- **YOUR INSTRUCTIONS**
Can you format the stretch of items from the line containing "摂食嚥下リハビリテーション (277, 911)" through the line containing "Accept All Cookies (21, 611)" as a numbered list, with blank lines dropped and the pictures left out?

━━━ PROVIDED INFORMATION

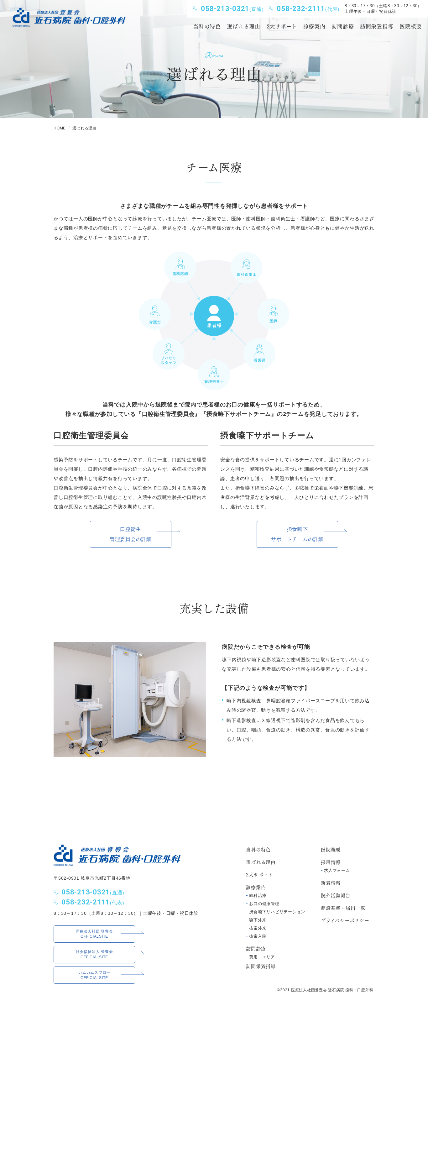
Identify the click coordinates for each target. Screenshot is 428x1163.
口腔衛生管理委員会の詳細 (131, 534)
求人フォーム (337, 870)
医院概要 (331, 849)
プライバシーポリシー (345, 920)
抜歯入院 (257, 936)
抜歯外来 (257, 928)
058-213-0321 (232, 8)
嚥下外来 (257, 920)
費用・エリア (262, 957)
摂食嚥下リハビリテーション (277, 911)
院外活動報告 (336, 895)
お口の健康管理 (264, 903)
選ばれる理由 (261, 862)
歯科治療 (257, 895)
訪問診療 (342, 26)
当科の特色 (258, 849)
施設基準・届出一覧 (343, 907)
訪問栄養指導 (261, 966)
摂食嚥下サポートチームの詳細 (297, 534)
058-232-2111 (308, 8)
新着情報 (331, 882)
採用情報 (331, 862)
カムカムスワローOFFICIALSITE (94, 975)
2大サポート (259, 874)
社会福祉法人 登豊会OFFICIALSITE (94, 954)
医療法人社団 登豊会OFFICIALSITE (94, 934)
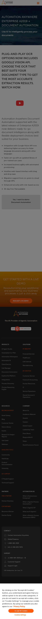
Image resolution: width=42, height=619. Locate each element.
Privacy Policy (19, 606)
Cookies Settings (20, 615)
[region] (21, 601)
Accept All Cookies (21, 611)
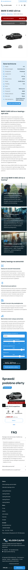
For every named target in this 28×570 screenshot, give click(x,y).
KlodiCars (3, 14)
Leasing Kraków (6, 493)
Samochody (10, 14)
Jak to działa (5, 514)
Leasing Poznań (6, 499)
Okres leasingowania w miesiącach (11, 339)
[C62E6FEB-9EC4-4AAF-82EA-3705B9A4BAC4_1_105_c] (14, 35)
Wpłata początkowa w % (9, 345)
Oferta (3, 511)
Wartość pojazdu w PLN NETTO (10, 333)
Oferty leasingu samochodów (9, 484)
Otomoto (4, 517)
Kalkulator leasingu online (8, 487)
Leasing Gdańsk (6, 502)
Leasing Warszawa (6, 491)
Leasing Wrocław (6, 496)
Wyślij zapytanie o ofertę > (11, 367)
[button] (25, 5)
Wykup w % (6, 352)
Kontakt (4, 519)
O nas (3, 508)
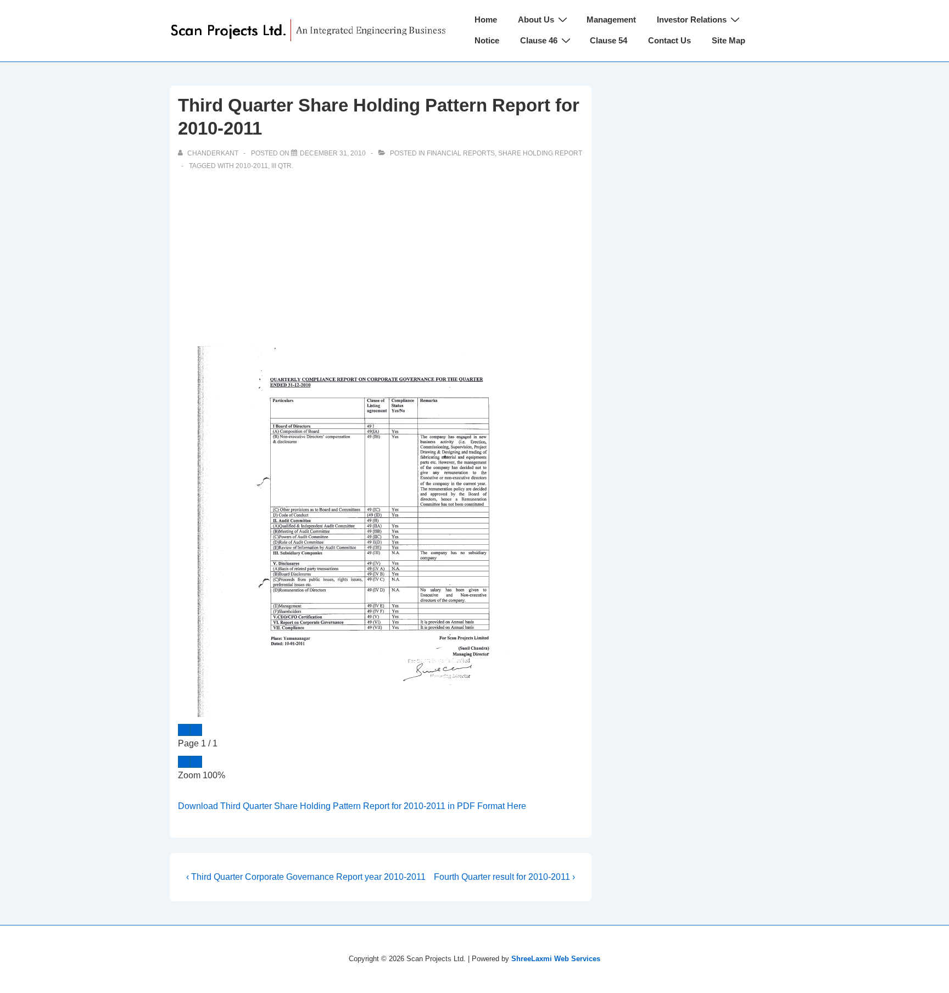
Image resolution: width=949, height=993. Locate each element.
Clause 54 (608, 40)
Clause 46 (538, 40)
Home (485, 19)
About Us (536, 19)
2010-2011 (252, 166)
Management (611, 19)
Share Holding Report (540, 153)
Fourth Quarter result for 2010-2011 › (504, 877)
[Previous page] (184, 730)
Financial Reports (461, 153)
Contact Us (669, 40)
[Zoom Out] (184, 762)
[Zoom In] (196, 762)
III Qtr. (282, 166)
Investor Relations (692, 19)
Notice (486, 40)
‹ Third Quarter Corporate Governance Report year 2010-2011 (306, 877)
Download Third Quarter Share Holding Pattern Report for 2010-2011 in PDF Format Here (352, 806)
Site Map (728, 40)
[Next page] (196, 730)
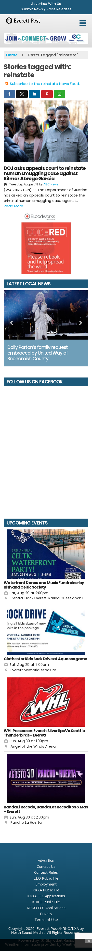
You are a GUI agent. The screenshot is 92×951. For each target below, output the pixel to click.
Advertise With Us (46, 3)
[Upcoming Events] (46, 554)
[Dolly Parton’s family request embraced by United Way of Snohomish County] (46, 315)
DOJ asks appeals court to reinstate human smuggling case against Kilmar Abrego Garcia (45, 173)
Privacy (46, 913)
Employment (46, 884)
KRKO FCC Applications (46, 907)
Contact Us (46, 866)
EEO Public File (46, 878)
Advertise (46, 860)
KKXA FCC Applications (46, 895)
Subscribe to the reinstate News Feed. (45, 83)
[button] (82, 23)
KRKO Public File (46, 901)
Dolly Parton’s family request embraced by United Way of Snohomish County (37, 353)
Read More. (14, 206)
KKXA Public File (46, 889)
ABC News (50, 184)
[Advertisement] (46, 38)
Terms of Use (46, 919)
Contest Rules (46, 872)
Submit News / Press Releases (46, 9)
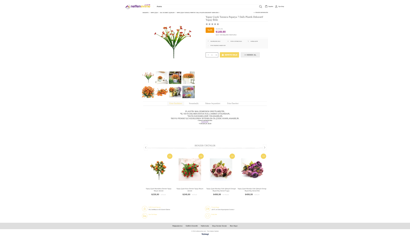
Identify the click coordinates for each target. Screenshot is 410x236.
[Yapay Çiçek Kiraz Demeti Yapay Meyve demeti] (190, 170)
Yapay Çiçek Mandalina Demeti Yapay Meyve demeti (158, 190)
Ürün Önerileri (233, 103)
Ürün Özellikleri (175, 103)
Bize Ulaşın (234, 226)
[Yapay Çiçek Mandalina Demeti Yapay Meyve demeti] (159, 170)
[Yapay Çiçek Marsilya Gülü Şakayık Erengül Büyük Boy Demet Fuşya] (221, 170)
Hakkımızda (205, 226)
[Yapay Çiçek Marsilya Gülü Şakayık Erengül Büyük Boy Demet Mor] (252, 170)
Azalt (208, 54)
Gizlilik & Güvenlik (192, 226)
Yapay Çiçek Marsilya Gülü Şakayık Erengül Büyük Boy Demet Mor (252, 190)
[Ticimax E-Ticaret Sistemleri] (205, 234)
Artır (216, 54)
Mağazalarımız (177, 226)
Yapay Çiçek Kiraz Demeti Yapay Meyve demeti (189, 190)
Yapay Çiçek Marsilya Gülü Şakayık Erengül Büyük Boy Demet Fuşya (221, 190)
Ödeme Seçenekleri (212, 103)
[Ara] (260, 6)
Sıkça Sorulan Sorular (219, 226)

━━━━━━

- **COMPLETED TASK**
1. 摂食嚥下リハビリテーション (277, 911)
2. 院外活動報告 (336, 895)
3. お口の健康管理 (264, 903)
4. 選ばれる理由 (261, 862)
5. 歯科治療 (257, 895)
6. 訪問診療 (342, 26)
7. 当科の特色 (258, 849)
8. 施設基準・届出一覧 (343, 907)
9. 訪問栄養指導 (261, 966)
10. 摂食嚥下サポートチームの詳細 (297, 534)
11. 058-232-2111 (308, 8)
12. 新着情報 (331, 882)
13. 採用情報 (331, 862)
14. カムカムスワローOFFICIALSITE (94, 975)
15. 2大サポート (259, 874)
16. 社会福祉法人 登豊会OFFICIALSITE (94, 954)
17. 医療法人社団 登豊会OFFICIALSITE (94, 934)
18. Image resolution: width=42, height=619. Locate each element.
19. Privacy Policy (19, 606)
20. Cookies Settings (20, 615)
21. [region] (21, 601)
22. Accept All Cookies (21, 611)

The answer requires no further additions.